Short task =
Copy out the material below exactly, everything from the line containing "Given: Click the phone handset icon" down to the line containing "Image resolution: width=794", including both of those lines.

Records to use =
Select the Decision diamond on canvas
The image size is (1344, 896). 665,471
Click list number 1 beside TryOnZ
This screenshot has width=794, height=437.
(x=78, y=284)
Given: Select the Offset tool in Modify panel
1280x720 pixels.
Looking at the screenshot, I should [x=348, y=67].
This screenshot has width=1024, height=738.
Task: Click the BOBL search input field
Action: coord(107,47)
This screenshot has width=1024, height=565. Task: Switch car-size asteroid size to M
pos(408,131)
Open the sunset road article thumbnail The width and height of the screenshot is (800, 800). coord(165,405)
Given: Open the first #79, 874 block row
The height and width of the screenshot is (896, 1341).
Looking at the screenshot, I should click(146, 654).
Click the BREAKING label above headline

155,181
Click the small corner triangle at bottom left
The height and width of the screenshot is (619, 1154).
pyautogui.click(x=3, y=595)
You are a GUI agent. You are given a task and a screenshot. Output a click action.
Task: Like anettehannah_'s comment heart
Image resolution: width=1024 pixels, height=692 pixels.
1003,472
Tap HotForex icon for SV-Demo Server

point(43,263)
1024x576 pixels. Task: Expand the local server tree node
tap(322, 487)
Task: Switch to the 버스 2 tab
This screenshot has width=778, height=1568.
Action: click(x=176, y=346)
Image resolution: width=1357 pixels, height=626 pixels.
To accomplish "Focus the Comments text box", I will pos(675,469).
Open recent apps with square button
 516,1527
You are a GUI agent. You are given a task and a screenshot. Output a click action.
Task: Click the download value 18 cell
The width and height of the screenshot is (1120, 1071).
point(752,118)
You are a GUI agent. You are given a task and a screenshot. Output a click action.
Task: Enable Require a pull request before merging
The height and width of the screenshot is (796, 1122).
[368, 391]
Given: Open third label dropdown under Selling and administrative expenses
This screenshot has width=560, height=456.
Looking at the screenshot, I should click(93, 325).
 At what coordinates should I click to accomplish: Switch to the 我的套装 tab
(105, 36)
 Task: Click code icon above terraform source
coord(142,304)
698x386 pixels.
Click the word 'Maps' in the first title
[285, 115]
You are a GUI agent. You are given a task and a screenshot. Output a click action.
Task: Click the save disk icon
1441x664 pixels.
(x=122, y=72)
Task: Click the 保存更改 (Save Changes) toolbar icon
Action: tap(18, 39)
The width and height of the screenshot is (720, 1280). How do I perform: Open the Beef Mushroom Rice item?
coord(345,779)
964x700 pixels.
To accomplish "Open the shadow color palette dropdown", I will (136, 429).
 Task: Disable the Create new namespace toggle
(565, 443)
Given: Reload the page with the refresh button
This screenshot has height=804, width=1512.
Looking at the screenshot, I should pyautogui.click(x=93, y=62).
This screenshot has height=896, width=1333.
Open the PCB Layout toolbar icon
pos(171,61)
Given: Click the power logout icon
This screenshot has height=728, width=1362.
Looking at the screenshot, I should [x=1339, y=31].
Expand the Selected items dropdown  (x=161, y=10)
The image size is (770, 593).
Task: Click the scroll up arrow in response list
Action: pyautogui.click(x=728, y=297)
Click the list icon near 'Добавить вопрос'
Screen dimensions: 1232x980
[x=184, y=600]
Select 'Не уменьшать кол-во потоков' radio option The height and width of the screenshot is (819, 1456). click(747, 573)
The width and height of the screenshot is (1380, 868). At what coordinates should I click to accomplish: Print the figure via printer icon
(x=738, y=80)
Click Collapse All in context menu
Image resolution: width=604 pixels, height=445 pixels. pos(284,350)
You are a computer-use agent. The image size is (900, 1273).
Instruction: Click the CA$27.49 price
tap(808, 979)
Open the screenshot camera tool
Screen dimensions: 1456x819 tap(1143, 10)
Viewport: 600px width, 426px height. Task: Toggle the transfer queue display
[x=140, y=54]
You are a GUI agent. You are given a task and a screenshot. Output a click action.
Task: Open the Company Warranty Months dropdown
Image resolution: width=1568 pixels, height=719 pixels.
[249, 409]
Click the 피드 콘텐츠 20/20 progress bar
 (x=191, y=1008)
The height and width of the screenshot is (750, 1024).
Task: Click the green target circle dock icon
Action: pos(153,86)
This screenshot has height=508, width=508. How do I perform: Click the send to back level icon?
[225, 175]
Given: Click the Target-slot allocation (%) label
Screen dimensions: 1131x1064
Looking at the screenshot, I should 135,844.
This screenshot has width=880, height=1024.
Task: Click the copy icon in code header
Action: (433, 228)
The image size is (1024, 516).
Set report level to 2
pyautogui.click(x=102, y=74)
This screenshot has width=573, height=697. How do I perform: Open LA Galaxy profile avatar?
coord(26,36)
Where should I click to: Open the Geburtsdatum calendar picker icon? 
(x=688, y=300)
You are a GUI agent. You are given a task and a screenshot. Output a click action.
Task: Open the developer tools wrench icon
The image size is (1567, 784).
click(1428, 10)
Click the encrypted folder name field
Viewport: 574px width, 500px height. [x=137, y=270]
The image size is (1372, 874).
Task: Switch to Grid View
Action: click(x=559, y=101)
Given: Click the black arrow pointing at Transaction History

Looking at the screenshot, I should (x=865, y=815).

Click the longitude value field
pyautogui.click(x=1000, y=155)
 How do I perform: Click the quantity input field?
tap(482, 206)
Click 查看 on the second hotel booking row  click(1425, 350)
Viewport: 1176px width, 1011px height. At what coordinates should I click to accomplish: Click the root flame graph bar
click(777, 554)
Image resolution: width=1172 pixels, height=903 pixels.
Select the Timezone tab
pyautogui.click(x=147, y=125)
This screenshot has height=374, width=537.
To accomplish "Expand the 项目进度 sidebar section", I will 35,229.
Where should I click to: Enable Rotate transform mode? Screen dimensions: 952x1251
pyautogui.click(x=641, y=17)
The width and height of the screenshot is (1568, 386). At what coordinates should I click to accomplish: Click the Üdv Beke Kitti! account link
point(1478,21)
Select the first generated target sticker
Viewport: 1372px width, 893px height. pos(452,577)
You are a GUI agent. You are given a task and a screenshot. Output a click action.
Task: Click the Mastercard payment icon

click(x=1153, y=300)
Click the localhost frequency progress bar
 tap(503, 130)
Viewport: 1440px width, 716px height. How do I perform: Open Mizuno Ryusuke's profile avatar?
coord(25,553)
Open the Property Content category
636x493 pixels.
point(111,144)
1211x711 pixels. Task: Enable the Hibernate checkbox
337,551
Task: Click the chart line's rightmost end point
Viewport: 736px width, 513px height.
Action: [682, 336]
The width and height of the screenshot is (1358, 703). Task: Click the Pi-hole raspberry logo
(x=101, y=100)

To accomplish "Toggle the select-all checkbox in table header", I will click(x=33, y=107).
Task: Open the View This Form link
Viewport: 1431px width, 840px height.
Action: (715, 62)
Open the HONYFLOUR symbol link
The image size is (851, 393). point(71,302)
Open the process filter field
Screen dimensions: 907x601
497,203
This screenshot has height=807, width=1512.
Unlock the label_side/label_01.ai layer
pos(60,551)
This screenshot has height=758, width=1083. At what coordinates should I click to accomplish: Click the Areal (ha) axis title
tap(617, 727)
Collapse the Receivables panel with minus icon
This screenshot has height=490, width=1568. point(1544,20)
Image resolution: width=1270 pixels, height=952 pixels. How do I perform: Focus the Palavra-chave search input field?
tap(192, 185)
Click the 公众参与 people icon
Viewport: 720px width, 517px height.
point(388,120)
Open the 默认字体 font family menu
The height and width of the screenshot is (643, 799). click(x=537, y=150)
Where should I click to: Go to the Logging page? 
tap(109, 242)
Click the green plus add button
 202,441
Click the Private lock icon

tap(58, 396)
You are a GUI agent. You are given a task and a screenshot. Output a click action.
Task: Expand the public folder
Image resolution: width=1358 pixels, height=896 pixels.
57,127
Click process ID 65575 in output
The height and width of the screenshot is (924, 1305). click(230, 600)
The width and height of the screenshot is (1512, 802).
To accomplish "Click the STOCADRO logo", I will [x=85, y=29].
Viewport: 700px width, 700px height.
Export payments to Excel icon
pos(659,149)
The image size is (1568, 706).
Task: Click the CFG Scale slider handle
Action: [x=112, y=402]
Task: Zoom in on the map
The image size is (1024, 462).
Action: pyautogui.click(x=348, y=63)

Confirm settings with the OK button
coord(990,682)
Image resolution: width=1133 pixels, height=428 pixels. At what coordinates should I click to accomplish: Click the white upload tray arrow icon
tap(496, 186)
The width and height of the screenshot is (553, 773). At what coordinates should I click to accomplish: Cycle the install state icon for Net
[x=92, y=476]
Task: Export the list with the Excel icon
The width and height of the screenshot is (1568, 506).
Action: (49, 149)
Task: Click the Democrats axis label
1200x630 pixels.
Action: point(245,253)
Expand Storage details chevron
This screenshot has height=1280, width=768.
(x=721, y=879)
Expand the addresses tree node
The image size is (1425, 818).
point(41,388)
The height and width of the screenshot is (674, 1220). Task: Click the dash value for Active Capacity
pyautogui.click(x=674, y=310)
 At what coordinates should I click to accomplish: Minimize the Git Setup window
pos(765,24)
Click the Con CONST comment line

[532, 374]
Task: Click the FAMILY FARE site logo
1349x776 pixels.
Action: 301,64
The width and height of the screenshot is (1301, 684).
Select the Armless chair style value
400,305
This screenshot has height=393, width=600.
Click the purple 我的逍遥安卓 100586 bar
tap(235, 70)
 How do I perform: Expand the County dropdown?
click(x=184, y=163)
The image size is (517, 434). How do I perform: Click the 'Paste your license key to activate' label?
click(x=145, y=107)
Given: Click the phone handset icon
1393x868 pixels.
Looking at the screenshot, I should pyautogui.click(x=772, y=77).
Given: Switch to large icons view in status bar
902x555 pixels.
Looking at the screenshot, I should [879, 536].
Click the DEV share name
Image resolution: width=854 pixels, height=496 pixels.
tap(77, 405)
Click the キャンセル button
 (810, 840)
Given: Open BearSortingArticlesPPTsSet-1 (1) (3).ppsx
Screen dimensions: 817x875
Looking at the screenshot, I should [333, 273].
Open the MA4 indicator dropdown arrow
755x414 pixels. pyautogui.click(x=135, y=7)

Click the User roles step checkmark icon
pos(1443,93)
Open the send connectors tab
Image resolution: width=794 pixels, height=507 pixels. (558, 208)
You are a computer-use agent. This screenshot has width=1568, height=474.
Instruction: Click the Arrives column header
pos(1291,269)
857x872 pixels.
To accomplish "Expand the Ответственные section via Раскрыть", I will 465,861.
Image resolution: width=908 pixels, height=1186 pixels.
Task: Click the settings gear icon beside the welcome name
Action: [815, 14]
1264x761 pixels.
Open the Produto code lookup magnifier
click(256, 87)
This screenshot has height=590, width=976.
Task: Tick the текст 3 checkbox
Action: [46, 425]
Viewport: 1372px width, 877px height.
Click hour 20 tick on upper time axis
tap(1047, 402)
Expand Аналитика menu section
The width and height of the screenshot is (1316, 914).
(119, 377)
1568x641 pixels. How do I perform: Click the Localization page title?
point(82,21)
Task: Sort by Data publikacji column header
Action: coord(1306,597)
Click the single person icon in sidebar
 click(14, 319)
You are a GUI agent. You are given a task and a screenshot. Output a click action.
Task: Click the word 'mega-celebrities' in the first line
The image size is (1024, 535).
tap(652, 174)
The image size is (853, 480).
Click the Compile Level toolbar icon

Response to the task =
Given: Click the phone handset icon
1393x868 pixels.
Looking at the screenshot, I should pyautogui.click(x=772, y=77).
Given: Switch to large icons view in status bar
902x555 pixels.
Looking at the screenshot, I should [879, 536].
Click the DEV share name
Image resolution: width=854 pixels, height=496 pixels.
tap(77, 405)
Click the キャンセル button
 (810, 840)
Given: Open BearSortingArticlesPPTsSet-1 (1) (3).ppsx
Screen dimensions: 817x875
Looking at the screenshot, I should [333, 273].
Open the MA4 indicator dropdown arrow
755x414 pixels. pyautogui.click(x=135, y=7)

Click the User roles step checkmark icon
pos(1443,93)
Open the send connectors tab
Image resolution: width=794 pixels, height=507 pixels. (558, 208)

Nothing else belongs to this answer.